Would you write out each line of the material below exactly, skipping every picture?

──────── Given records ────────

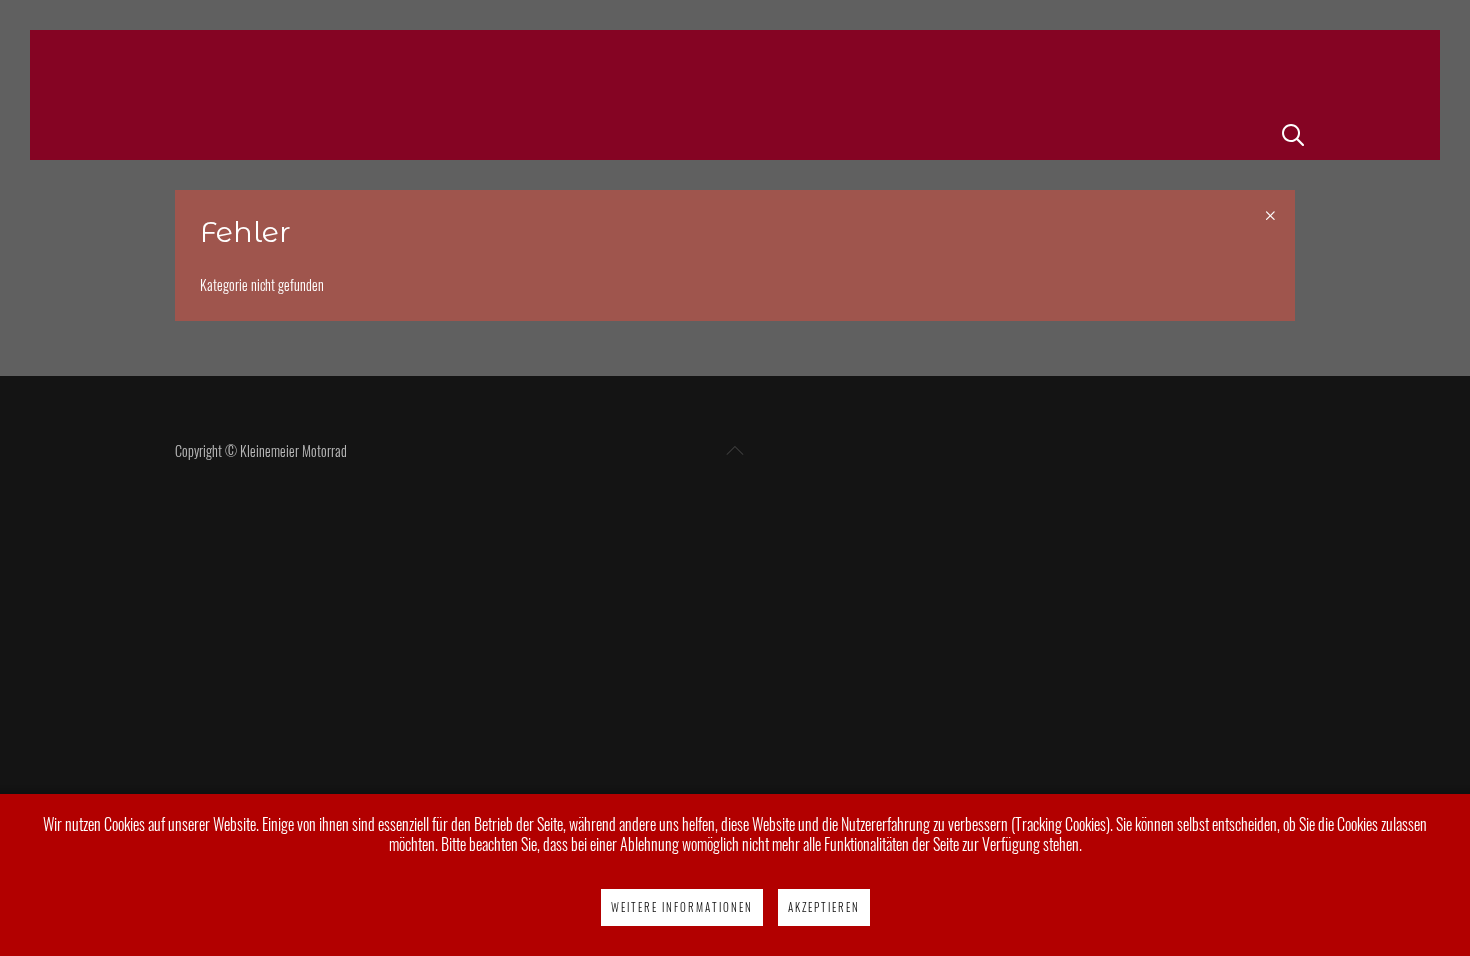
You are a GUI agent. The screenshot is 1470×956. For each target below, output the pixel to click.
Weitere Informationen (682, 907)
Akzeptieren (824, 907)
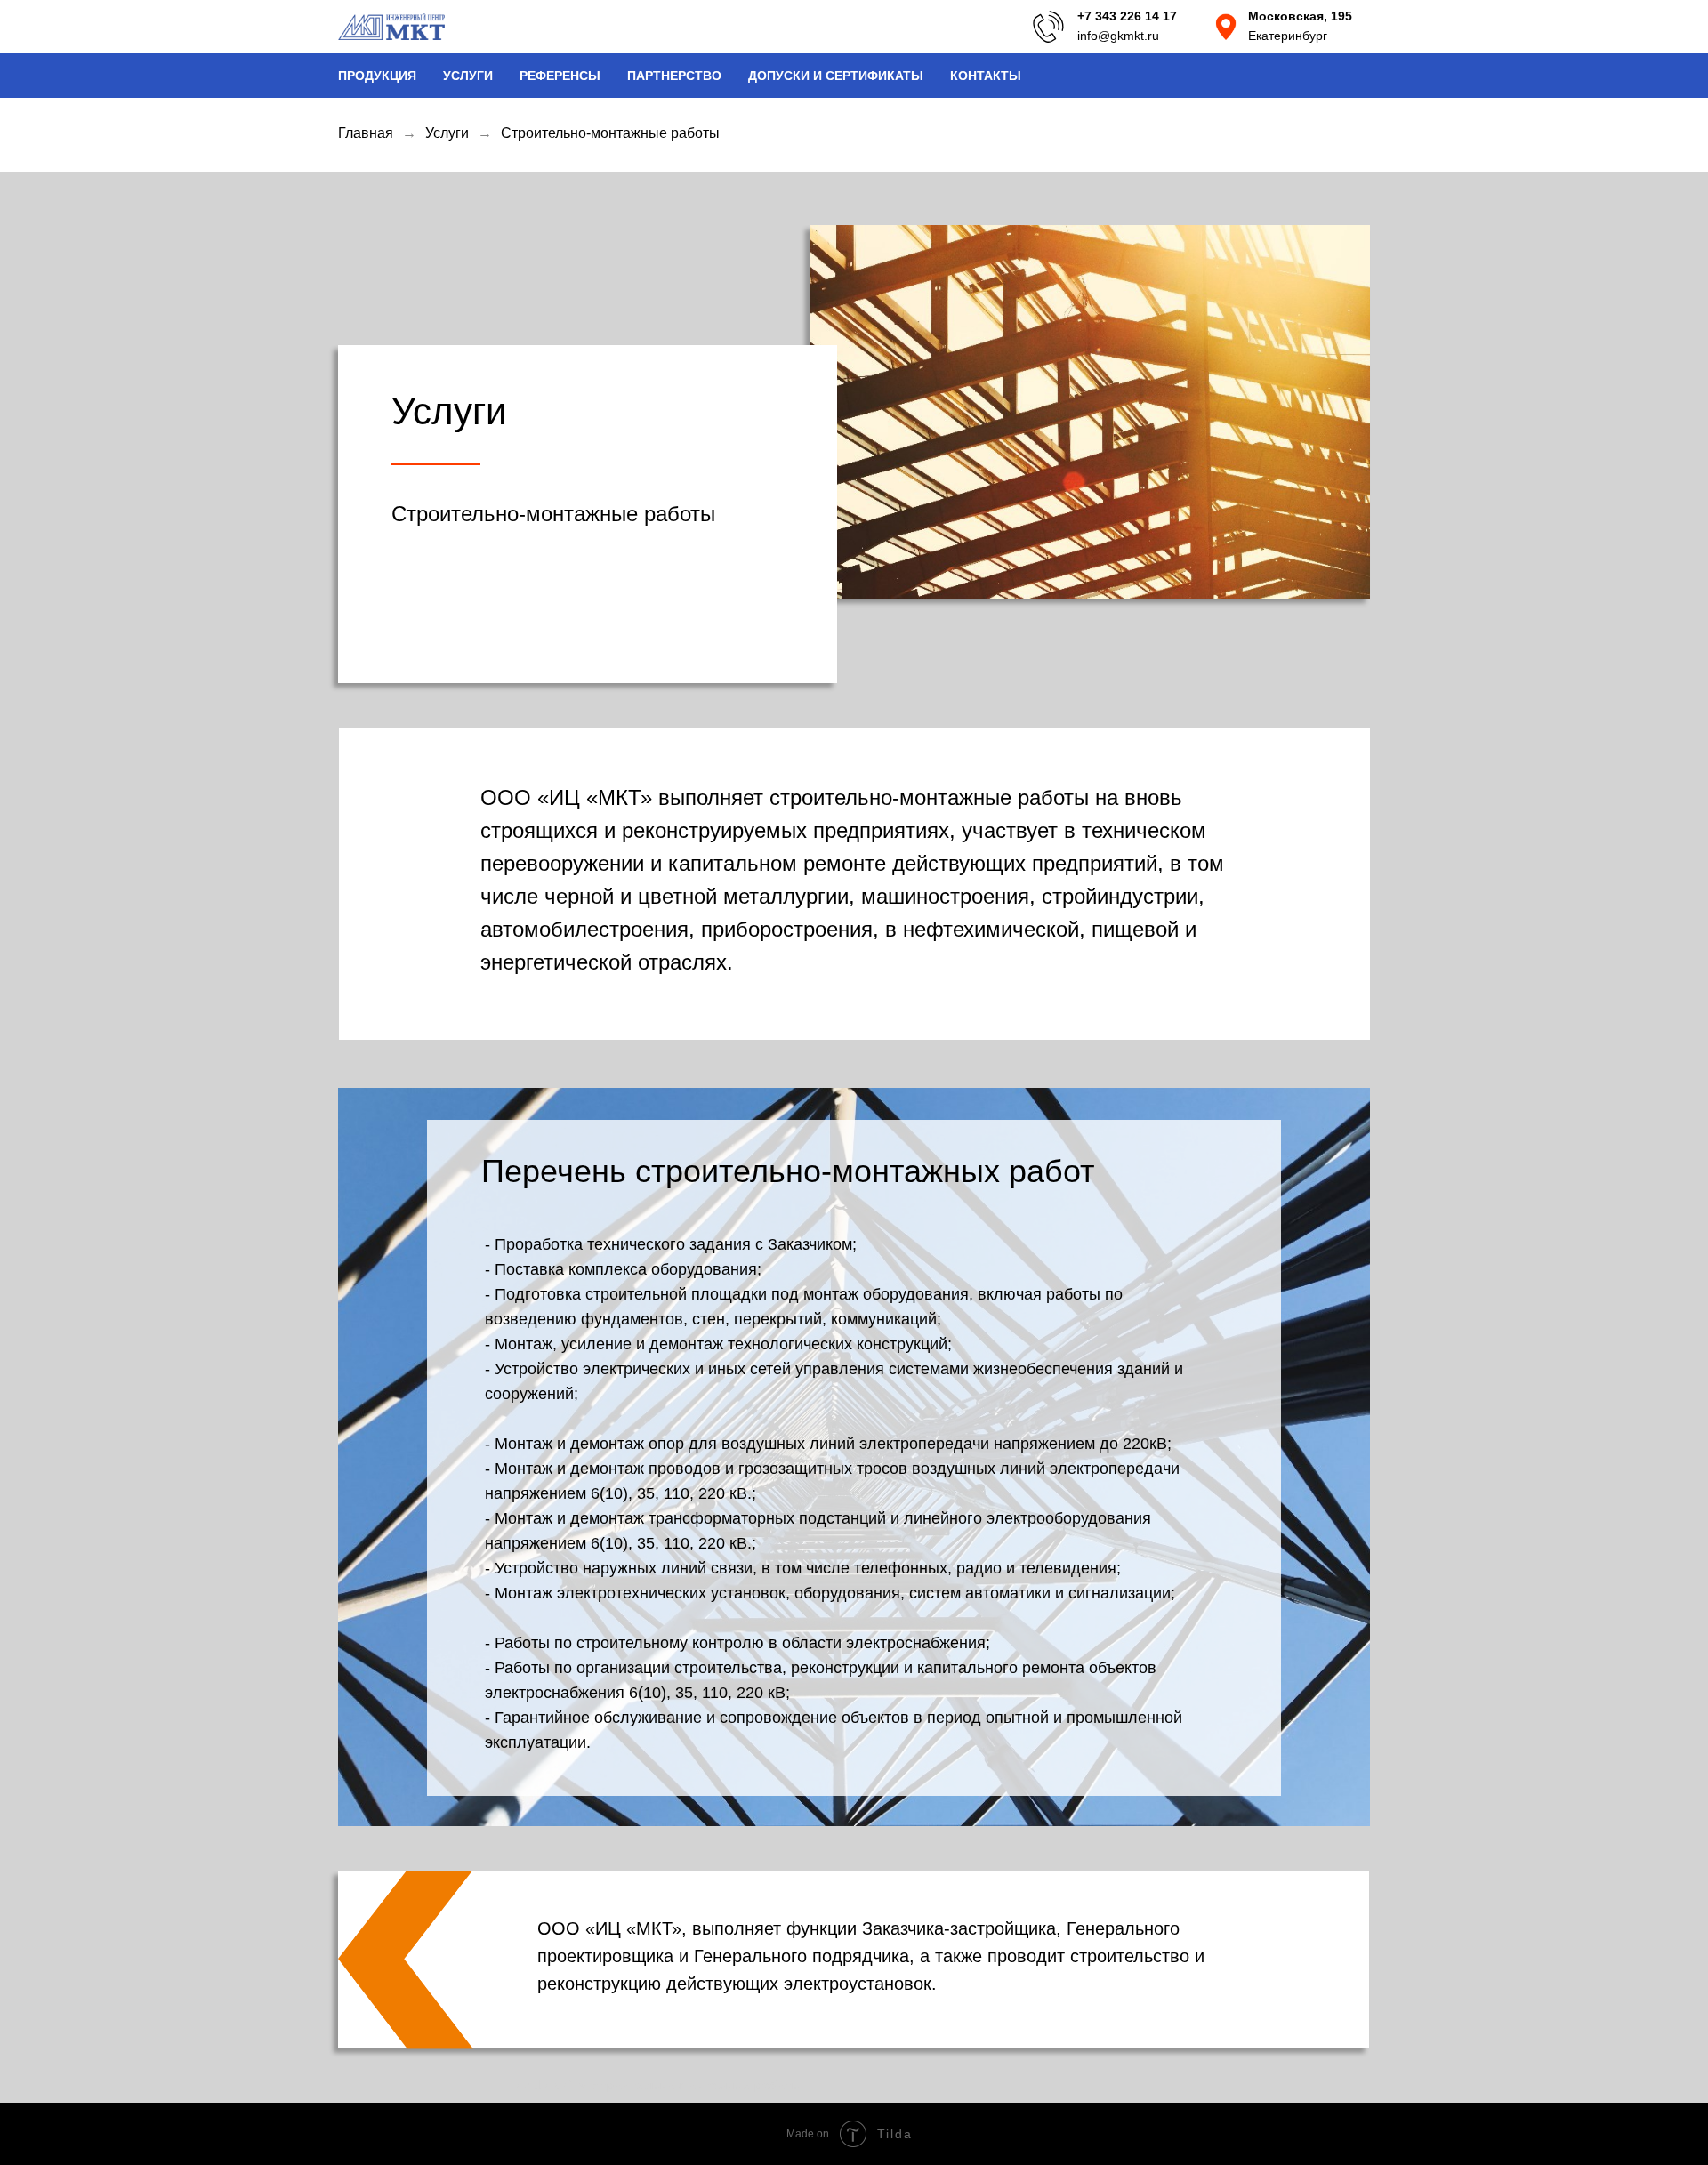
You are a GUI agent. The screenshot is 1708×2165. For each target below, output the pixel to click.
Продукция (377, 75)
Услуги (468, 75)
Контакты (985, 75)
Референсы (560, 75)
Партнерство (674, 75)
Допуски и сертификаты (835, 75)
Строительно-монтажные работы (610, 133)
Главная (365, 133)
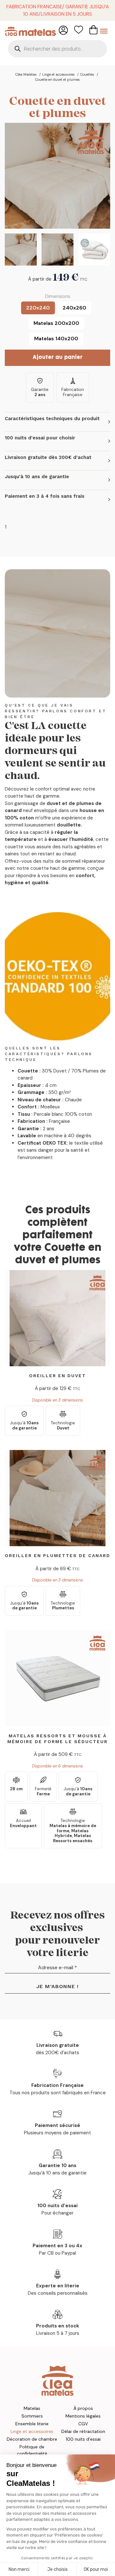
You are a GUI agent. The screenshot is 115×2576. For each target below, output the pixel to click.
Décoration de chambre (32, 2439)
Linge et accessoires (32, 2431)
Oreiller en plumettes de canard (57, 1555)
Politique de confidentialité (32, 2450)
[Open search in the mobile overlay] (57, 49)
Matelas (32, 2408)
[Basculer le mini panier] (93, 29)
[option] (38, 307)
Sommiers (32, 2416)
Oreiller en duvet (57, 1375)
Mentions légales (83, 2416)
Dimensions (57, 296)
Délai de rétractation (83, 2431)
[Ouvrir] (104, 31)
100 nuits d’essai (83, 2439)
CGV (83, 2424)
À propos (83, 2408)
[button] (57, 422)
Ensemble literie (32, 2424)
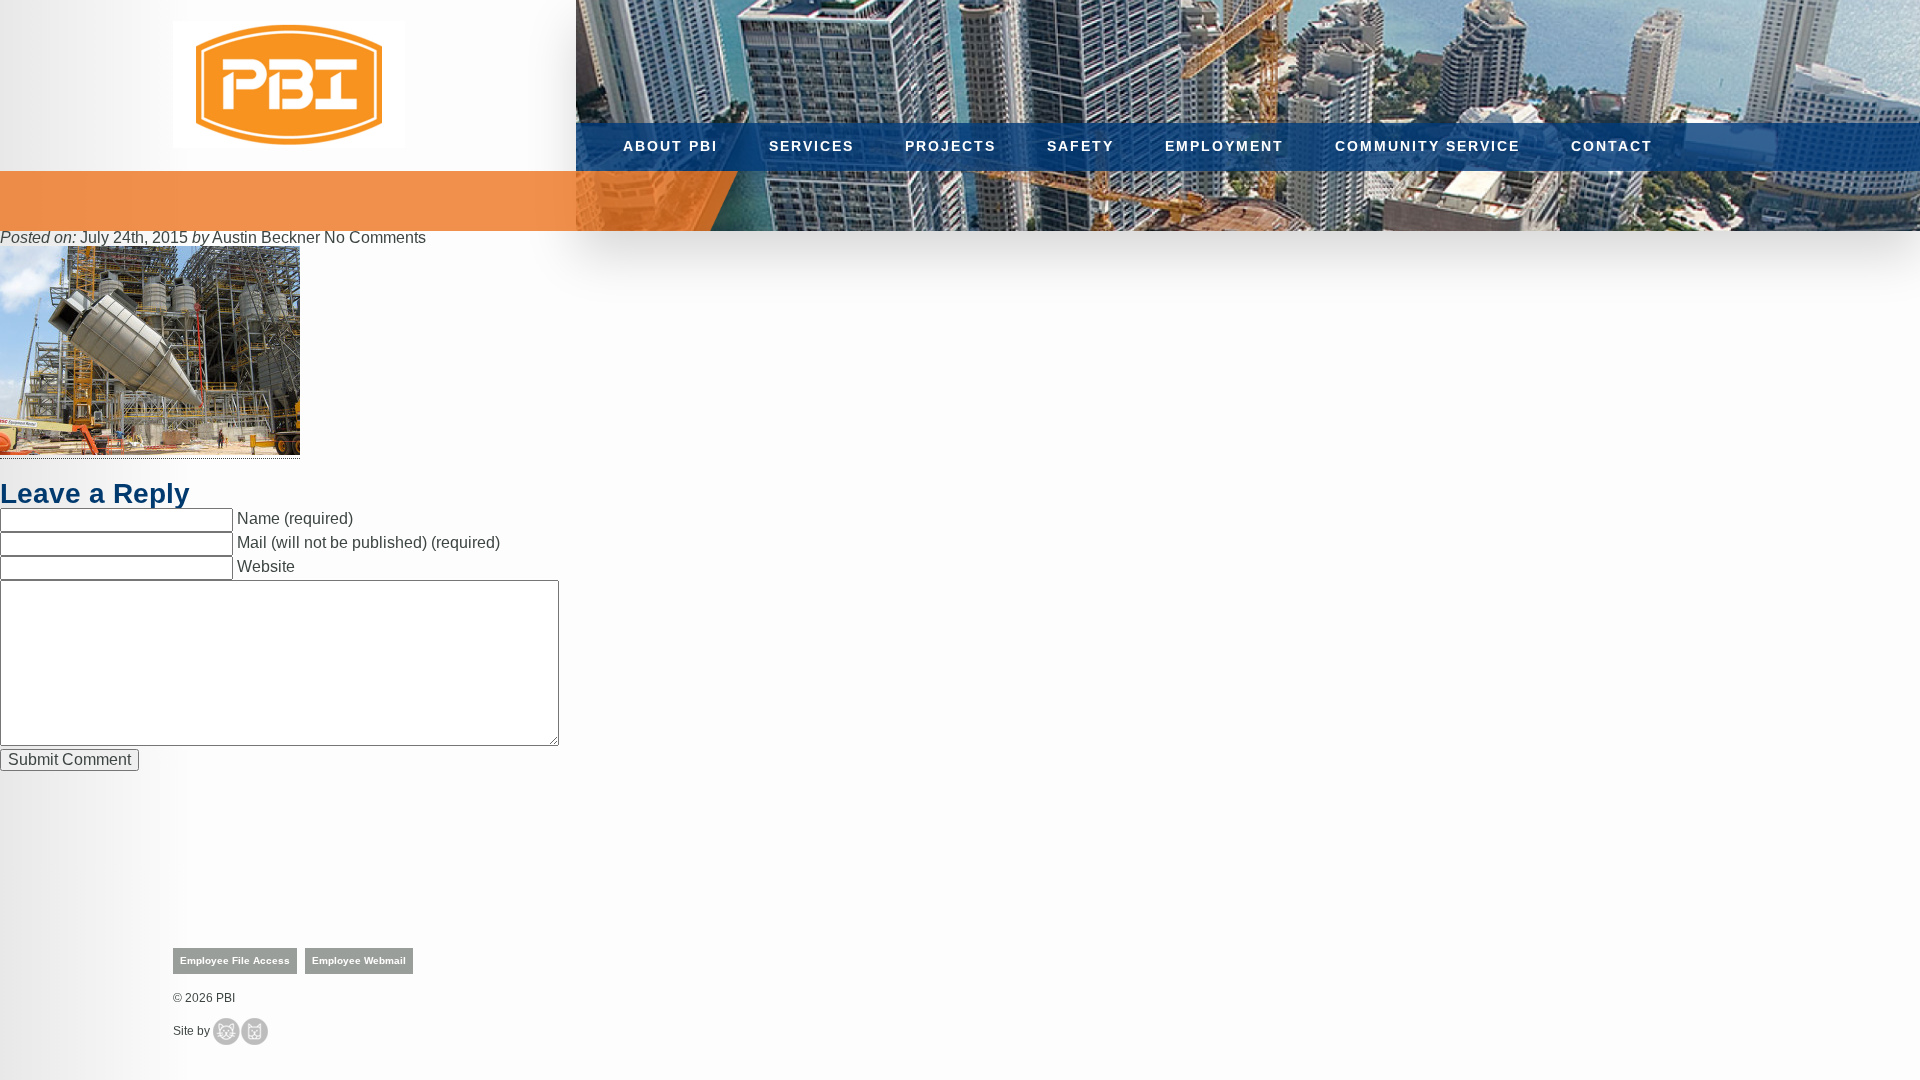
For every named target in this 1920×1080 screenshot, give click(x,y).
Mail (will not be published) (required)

────────

■ Exercise result:
You are a GUI agent. The screenshot is 1470×956. For each target below, output the pixel to click.
Weitere Informationen (682, 907)
Akzeptieren (824, 907)
You are a GUI agent. The screenshot is 1708×2165. For each target below, output the pixel to click.
Продукция (377, 75)
Услуги (468, 75)
Контакты (985, 75)
Референсы (560, 75)
Партнерство (674, 75)
Допуски и сертификаты (835, 75)
Строительно-монтажные работы (610, 133)
Главная (365, 133)
You are a GUI agent. The screenshot is 115×2576. For each target below, output the pixel to click.
Décoration de chambre (32, 2439)
Linge et accessoires (32, 2431)
Oreiller en plumettes de canard (57, 1555)
Politique de confidentialité (32, 2450)
[Open search in the mobile overlay] (57, 49)
Matelas (32, 2408)
[Basculer le mini panier] (93, 29)
[option] (38, 307)
Sommiers (32, 2416)
Oreiller en duvet (57, 1375)
Mentions légales (83, 2416)
Dimensions (57, 296)
Délai de rétractation (83, 2431)
[Ouvrir] (104, 31)
100 nuits d’essai (83, 2439)
CGV (83, 2424)
À propos (83, 2408)
[button] (57, 422)
Ensemble literie (32, 2424)
For every named target in this 1920×1080 screenshot, give click(x,y).
Mail (will not be published) (required)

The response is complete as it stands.